Working data —
··········
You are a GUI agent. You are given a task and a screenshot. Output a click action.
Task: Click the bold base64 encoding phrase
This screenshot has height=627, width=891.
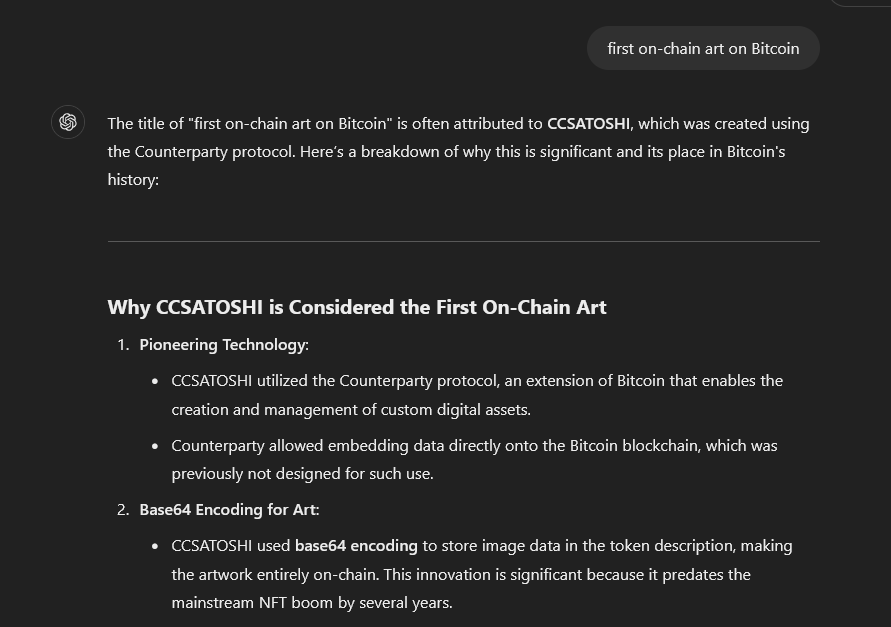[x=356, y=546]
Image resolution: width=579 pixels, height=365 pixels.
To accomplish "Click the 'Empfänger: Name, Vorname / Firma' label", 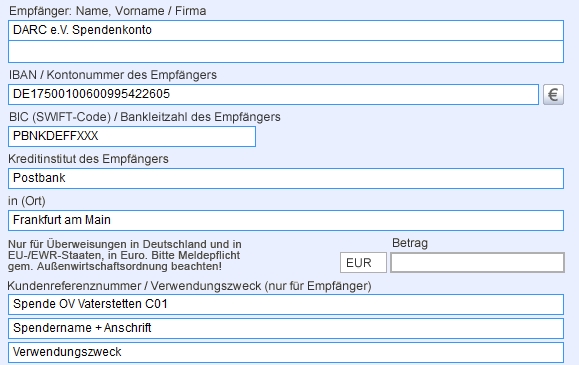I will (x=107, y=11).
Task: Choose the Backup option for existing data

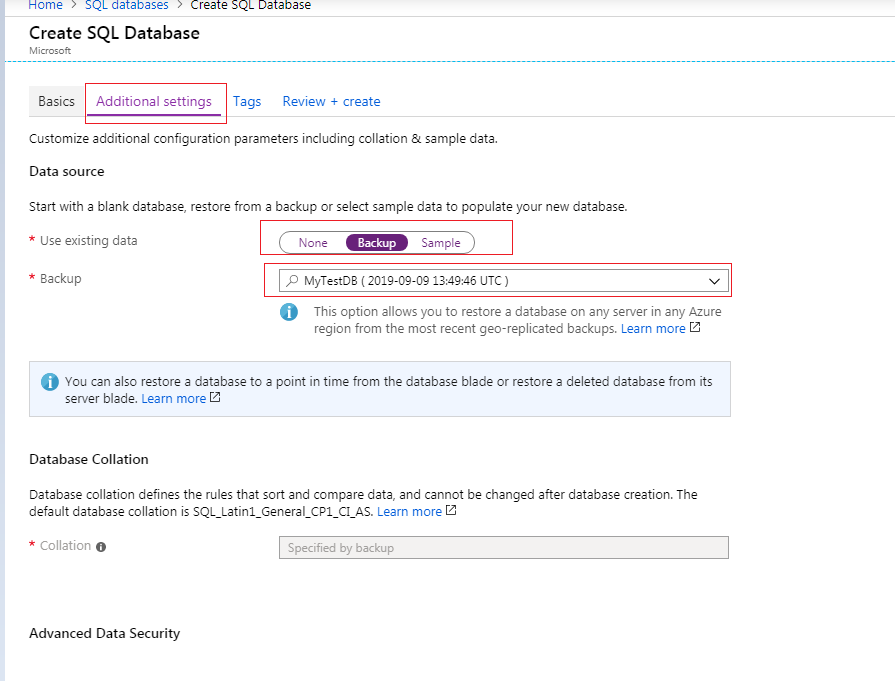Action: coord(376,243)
··········
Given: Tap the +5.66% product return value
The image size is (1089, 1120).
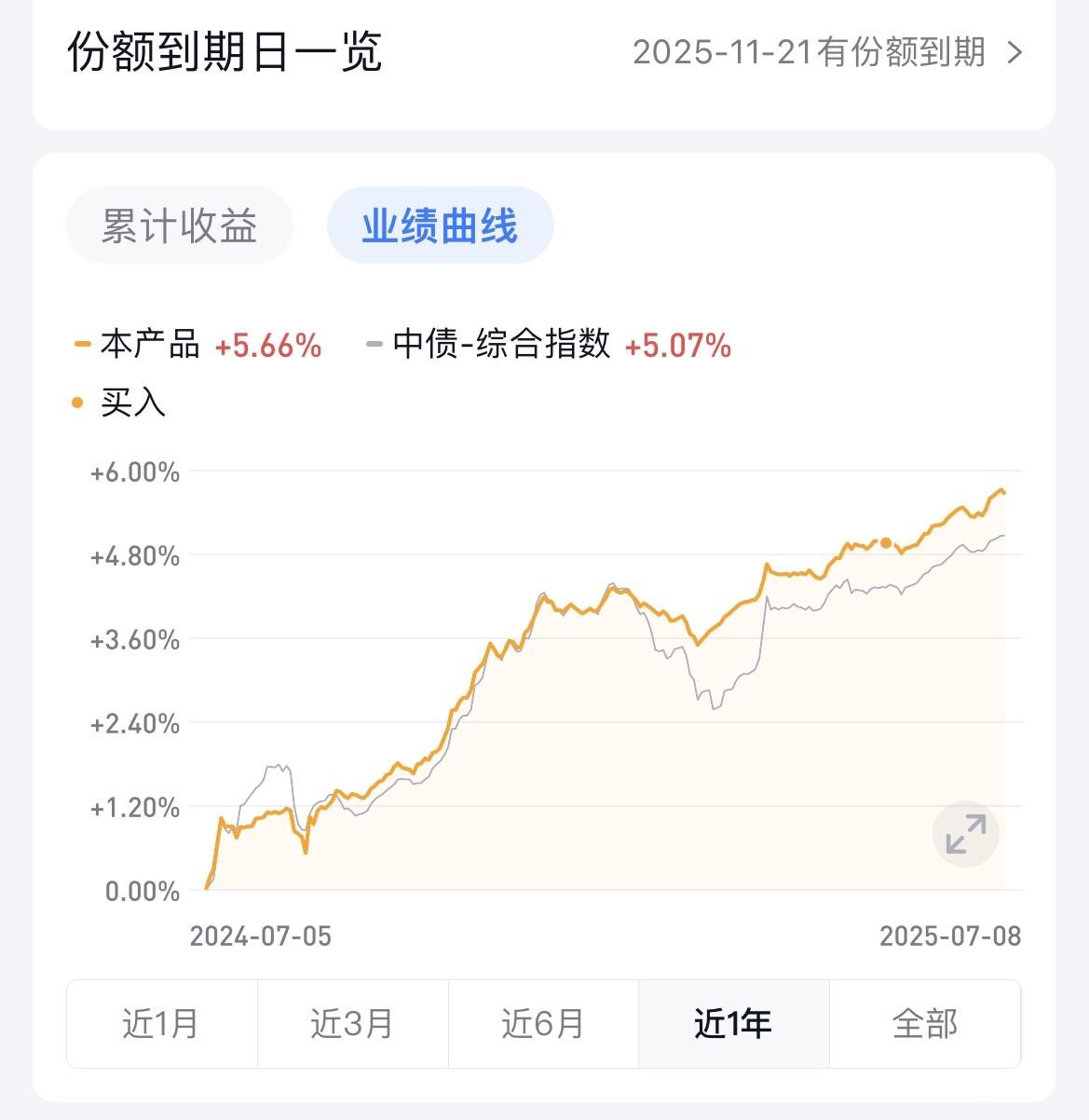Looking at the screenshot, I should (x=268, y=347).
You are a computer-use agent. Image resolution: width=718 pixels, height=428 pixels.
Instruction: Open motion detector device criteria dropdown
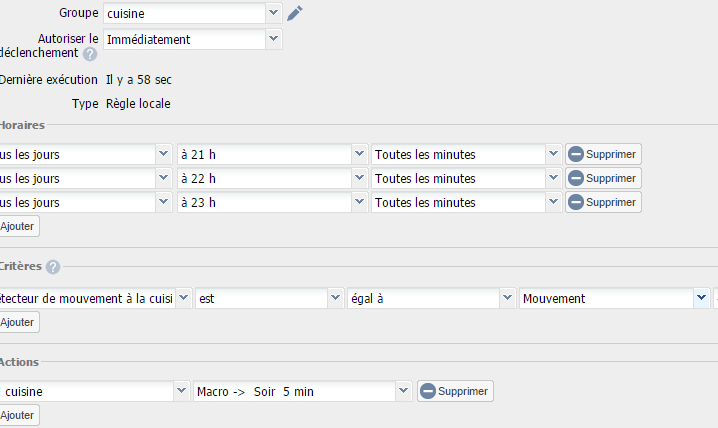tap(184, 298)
··········
Set problem — Can you convert the lines between the one holding "Task: Choose the" and the one holding "Action: coord(376,243)", inclusive, into a Markdown table with the columns No. and Line? Skip blank lines and leave the pictures out.

Response to this exercise —
| No. | Line |
|---|---|
| 1 | Task: Choose the Backup option for existing data |
| 2 | Action: coord(376,243) |